L'Internet sécuritaire et l'État de droit

Lors de l'examen de la LOPPSI à l'Assemblée nationale, le gouvernement et certains élus de la majorité ont une nouvelle fois tenu des propos inquiétants1 au sujet d'Internet. Ces appels à la généralisation d'un contrôle au cœur du réseau via un filtrage administratif du Net font courir un grand risque pour les libertés.
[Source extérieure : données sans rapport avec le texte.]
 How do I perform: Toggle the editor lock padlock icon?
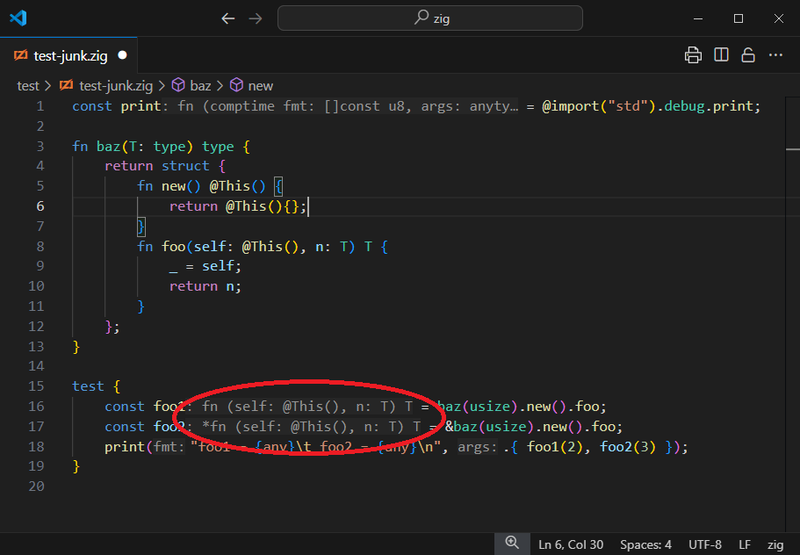(x=747, y=56)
Une rhétorique de la peur a dominé le débat sur la LOPPSI à l'Assemblée nationale. Internet a été présenté comme un réseau de communication obscur, investi par les pires criminels. Les défenseurs d'une vision rétrograde du Net se sont succédés pour défendre la « dépollution » du réseau2 grâce au filtrage des contenus à caractère pédopornographique, mais aussi des messages portant atteinte à la dignité des personnes, des jeux violents, des propos racistes ou xénophobes ou même des sites portant atteinte au droit d'auteur. Un amendement déposé par Chantal Brunel - finalement retiré - prévoyait par exemple d'étendre le dispositif "aux messages à caractère violent ou pornographique ou de nature à porter gravement atteinte à la dignité humaine"3. Le procédé est connu: installer un climat de peur pour ensuite apporter de fausses solutions censées offrir aux citoyens un sentiment de sécurité, et ce bien qu'elles soient non seulement inefficaces mais aussi dangereuses, compte tenu du risque du sur-blocage4. Une fois que le ver est dans le fruit, il n'y a plus qu'à étendre le dispositif.


(CC) BySa La Quadrature du Net

En effet, le ministre de l'Intérieur, Brice Hortefeux, alors qu'il défendait le filtrage administratif du réseau, a estimé que « le principe de neutralité des réseaux ne s'applique pas aux sites illicites »5. La neutralité du Net – principe consubstantiel à Internet qui exclut toute discrimination à raison de l'émetteur, du destinataire ou du contenu des données transitant sur le réseau – aurait donc vocation à ne bénéficier qu'aux contenus « licites ». Alors même que la liberté de communication est en jeu, le ministre semble justifier au détour de cette phrase l'extension future d'un régime d'exception propre à Internet totalement disproportionné, et qui permet à l'autorité administrative de censurer certains sites afin de prévenir de supposées infractions sans en passer par une procédure judiciaire classique6. Le filtrage institué par la LOPPSI crée donc une véritable police spéciale de l'Internet au mépris des libertés publiques.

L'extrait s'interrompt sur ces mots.